▸ **Task list**:
1 – In the passage on structured system development, which two models make up the system implementation model?
2 – From the passage on structured system development, set down the part that opens with the words containing "In any of the" and closes with "processor as input.".

▸ **Source passage**:
====
Structured system development consists of notations such as DFD which represents processes and data. In this kind of system development (structured) lower levels represents composition of higher level. These are the most important diagrams in analysis & design & implementation phase: DFD in analysis and structured chart for design & implementation which provides basis for evaluating coupling & cohesion.

When converting diagrams to descriptive language; DFD is decomposed into 5 components: source, sink dataflow, process & file. Structured chart is represented in modules, structure & relation.

Additionally for structure chart transform & transaction analysis are used.

In transform analysis input & output from DFD helps us to determine the central portion of system responsible for transforming data. In this type of analysis, DFD contains: transform centre which is centre of collection of processes which make up major functions of system, afferent stream which starts by reading from physical source & converts it to some suitable form for transform and efferent stream which converts the data from transformation centre to more physical form for output to real world.

In transaction analysis we try to isolate transaction centres which capture transactions by determining their types and then sending them to appropriate branch.

5.3 Moving into Design

Like the analysis phase, there are also models in the design phase most important of them are system implementation model (includes processor model & task model) and program implementation model.

Processor model aims to allocate essential models to different CPUs and how CPUs should communicate among themselves e.g. entire essential model can be allocated to a single processor or each bubble in DFD can be allocated to a different CPU. Data stores should be allocated to different processors as well.

In any of the cases which more than 1 CPU is used, communication mechanism among CPUs should be considered. This communication can happen by direct link between processors with a cable or channel or LAN or indirectly by writing to a magnetic type or anything which can be read by another processor as input.

A very important issue to be considered is that communication between processes (bubbles) is much much faster than CPU-to-CPU communication therefore system designer should group processes & stores to have high volume of communication within each process. Of course other factors such as cost, efficiency, security and reliability should be considered too.

Task model aims to assign tasks & data stores to individual tasks on each processor. All the terms partition, job step, overlay or control point implies the notion of task. The types of activities (synchronized or asynchronized) have impact on processors’ activity as well.

The program implementation model

At level of each individual task where usually only one activity can take place at the same time, program implementation model is used to organize activities of a single unit in structured chart.

Two of the most design goals and objectives are high cohesion and low coupling as well as other objectives such as module size, span of control and scope of effect/scope of control:

Cohesion: the degree to which components of a module are sufficient and necessary to carry out one single well-defined function. Essential processes shouldn’t be split to different modules and no unrelated tasks are gathered in a module. High cohesion is desired which means each module carries out one single task.

Coupling: the degree to which modules are interconnected or related or linked to one another. Strong coupling between modules i.e. high level on communication between modules in system makes the system complex & difficult to implement and maintain. Also a change in one part of a system may have unpredictable effect in another part of the system. Low or loose coupling is desired which means keeping modules small, simple with minimum number of data element shared between modules.

Span of control refers to number of immediate subordinates that can be called by manager module. To increase span of control an intermediate level of manage module can be put in place

Scope of effect/scope of control: refers to how much a module is dependent or affected by outcome of decision of other modules. If this is the case, the module should be subordinate to the module that makes decision.
====
▸ **Supplied data**:

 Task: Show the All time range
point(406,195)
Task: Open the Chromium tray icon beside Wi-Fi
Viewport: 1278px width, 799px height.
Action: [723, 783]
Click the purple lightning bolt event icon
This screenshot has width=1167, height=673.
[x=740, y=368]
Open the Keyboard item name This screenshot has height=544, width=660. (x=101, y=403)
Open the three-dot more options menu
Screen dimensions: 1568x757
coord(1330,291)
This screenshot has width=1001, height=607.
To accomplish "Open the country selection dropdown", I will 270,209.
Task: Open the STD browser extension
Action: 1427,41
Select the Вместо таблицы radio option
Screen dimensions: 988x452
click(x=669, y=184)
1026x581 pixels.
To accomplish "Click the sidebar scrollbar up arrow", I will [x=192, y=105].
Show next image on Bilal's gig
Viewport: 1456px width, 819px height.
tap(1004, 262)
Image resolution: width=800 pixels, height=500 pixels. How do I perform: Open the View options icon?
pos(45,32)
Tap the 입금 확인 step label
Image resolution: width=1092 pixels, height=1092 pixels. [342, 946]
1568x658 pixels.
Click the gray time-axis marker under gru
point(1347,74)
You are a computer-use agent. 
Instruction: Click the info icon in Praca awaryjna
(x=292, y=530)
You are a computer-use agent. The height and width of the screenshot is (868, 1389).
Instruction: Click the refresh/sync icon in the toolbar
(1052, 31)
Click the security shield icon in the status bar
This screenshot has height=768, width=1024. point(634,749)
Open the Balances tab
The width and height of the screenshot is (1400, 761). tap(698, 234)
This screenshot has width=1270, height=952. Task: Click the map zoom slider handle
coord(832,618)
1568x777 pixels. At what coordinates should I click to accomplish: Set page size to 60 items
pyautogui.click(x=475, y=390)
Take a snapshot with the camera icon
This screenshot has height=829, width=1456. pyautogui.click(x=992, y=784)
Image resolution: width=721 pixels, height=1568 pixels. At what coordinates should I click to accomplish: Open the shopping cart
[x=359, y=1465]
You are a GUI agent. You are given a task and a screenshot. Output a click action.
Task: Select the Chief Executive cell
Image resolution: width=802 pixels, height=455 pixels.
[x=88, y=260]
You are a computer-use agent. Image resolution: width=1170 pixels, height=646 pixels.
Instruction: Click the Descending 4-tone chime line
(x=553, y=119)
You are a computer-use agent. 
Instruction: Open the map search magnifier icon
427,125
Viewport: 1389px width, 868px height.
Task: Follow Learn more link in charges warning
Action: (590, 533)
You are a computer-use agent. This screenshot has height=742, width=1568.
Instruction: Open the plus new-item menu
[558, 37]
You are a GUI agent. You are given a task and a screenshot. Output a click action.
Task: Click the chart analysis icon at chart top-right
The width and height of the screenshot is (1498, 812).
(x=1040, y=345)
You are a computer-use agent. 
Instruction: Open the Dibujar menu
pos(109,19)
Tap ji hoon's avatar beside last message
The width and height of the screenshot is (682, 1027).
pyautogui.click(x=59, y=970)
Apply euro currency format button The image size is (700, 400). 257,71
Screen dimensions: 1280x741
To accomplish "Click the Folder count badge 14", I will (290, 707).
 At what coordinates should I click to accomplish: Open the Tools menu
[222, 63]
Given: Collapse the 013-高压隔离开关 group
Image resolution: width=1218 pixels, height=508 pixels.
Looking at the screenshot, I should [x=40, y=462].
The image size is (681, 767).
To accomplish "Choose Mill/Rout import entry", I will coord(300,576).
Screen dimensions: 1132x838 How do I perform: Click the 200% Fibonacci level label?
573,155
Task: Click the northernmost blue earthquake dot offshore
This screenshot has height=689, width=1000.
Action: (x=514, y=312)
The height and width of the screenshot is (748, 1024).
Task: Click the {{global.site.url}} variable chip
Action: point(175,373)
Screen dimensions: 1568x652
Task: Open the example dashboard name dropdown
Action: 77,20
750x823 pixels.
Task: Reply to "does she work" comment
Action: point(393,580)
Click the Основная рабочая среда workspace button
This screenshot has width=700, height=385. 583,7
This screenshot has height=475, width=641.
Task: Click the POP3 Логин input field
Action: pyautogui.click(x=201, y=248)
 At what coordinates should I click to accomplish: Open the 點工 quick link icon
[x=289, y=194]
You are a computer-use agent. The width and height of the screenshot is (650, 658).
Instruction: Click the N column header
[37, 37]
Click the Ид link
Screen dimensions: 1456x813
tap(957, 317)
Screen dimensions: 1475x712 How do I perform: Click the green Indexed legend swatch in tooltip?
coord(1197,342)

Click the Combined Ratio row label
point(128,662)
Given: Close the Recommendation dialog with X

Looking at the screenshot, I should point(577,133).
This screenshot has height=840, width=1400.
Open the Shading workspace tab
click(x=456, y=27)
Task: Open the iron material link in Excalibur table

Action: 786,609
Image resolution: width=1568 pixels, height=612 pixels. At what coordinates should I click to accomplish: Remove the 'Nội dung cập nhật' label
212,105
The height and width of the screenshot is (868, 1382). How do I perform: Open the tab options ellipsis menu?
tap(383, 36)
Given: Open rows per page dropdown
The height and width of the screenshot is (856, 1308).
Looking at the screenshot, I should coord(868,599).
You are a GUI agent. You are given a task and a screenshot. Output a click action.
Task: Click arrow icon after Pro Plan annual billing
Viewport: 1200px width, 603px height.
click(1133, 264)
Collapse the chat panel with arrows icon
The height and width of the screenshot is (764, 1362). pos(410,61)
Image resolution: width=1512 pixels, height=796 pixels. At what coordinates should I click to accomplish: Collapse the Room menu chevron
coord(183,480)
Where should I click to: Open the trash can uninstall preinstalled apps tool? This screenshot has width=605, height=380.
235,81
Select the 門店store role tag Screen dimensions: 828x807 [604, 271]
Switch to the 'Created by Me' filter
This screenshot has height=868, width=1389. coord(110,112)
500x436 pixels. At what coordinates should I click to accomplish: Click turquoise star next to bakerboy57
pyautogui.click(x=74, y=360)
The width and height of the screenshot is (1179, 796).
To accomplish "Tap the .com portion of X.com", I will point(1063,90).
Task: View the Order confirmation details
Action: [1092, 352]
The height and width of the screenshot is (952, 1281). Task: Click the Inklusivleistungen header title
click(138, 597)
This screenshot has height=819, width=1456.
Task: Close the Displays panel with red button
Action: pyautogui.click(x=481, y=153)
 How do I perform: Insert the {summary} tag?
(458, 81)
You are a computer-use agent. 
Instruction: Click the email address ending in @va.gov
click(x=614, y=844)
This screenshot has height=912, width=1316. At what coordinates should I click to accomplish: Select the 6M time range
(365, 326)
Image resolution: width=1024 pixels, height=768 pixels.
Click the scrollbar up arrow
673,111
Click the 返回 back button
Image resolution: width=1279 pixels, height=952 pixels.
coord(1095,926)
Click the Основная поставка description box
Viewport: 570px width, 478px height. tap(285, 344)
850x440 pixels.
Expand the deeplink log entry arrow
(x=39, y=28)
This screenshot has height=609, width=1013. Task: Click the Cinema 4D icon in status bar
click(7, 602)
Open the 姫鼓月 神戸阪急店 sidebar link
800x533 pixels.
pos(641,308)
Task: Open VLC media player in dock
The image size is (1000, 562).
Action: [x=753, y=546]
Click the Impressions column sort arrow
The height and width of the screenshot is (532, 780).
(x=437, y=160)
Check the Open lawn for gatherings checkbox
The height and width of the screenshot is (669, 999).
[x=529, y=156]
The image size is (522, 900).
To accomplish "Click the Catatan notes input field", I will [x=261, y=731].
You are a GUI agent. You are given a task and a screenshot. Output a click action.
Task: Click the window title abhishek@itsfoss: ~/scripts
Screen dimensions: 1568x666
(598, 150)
====
▸ **Exercise results**:
1 – The processor model and the task model.

2 –
In any of the cases which more than 1 CPU is used, communication mechanism among CPUs should be considered. This communication can happen by direct link between processors with a cable or channel or LAN or indirectly by writing to a magnetic type or anything which can be read by another processor as input.